ACADEMIE ROYALE

Fondée à l’origine comme école de formation pour les jeunes de la noblesse, avec une vocation clairement internationale, l’Académie Militaire de Turin forma jusqu’en 1798 les jeunes aristocrates provenant des toute l’Europe, tels que Vittorio Alfieri et le comte Camillo Benso.
Une histoire glorieuse, témoignée aujourd’hui par les quelques fragments architecturels qui sont encore visibles.
EN SAVOIR PLUS

L’ancienne présence du palais de l’Académie royale de Turin, considéré comme la plus grave perte du patrimoine architectural piémontais, est aujourd’hui attestée par quelques fragments du portique et du corps de bâtiment oriental visibles via Verdi, à quelques pas de piazza Castello, dans le cœur de la Zona di Comando.

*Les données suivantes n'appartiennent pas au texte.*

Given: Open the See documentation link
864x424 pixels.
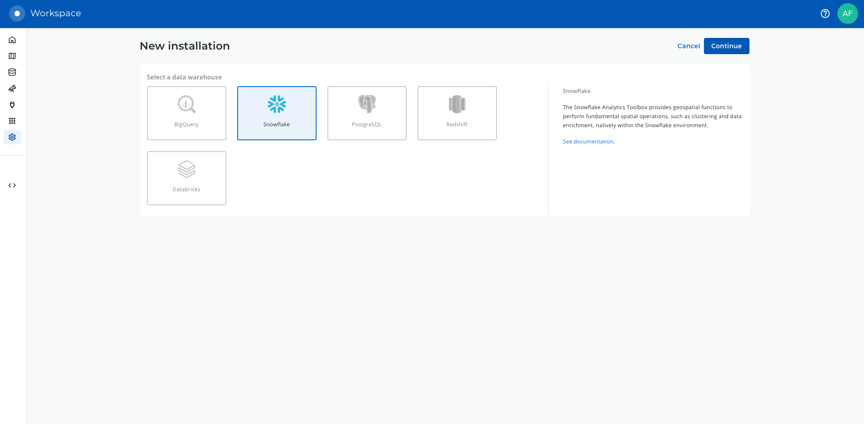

Son histoire centenaire commence avec la pose de la première pierre le 11 mars 1675, suivant les projets du premier ingénieur de cour Amedeo di Castellamonte, puis en 1677, avec le décret officiel d’ouverture de l’Académie royale de Savoie. L’institution avait été créée comme école de formation pour les jeunes de la noblesse provenant, en particulier, de l’international : jusqu’en 1798, on forma de jeunes aristocrates originaires des quatre coins de l’Europe. Ici, ces derniers étaient éduqués en matière de vie de cour, de science militaire mais aussi de littérature et d’histoire. Ce fut le cas, entre autres, de Vittorio Alfieri et du comte Camillo Benso di Cavour. L’institution fut dissoute après de nombreuses transformations, à partir du 8 septembre 1943, date de la signature de l’armistice qui sanctionnait la reddition de l’Italie aux Alliés.

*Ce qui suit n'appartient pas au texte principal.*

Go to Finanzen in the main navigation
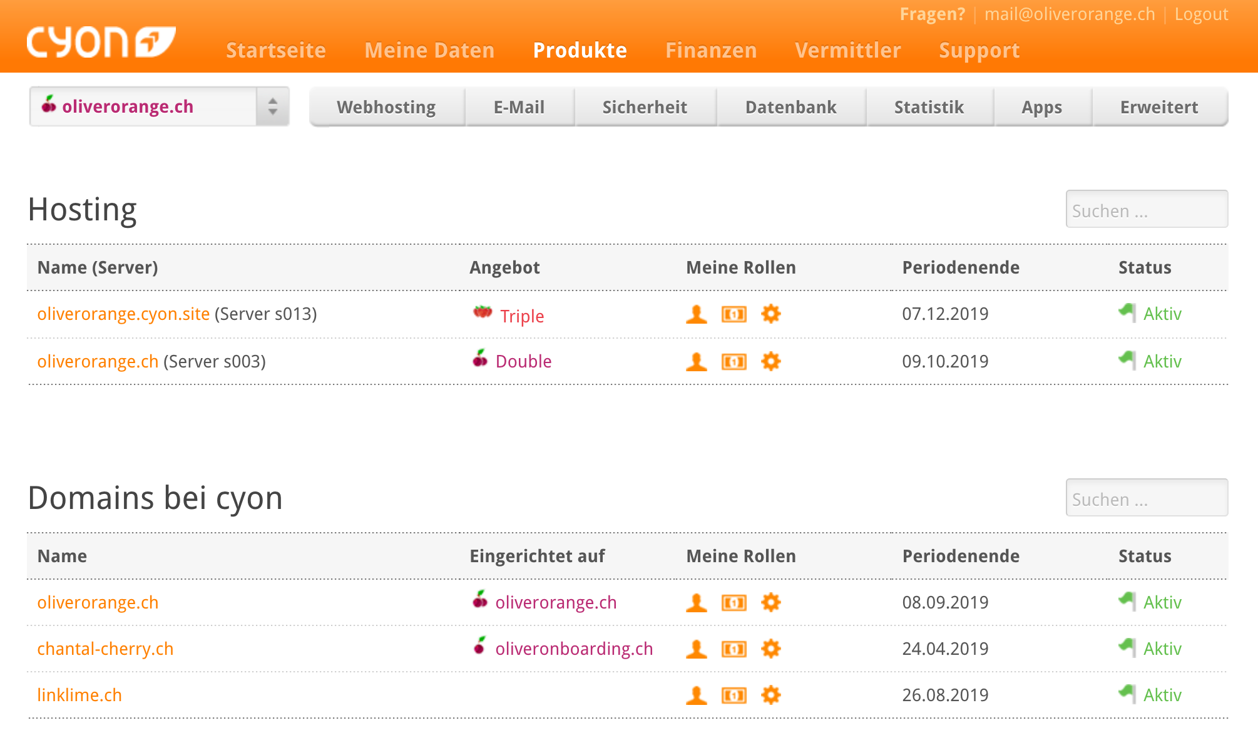Viewport: 1258px width, 750px height. tap(711, 50)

À l’origine, l’Académie royale bâtie par Castellamonte s’étendait jusqu’à la partie occidentale de l’ensemble de la Zona di Comando, autour d’une large cour carrée qui constituait le centre des activités de l’école. Sur les trois côtés donnant sur la cour, la construction était caractérisée par deux ordres de galeries sur des colonnes jumelles mais l’effet visuel de ce langage architectural se perdit presque complètement au cours du XXè siècle. Au cours des bombardements aériens de la Seconde Guerre mondiale, le palais de l’Académie royale fut très endommagé mais pas de manière irréparable. Il fut sacrifié à l’occasion de la reconstruction du nouveau Teatro Regio, dont l’extension se superposa à la cour : l’Académie fut ainsi démolie déchaînant un vif débat entre les défenseurs des anciens restes de l’époque et les partisans d’une reconstruction du théâtre comme symbole de la modernité.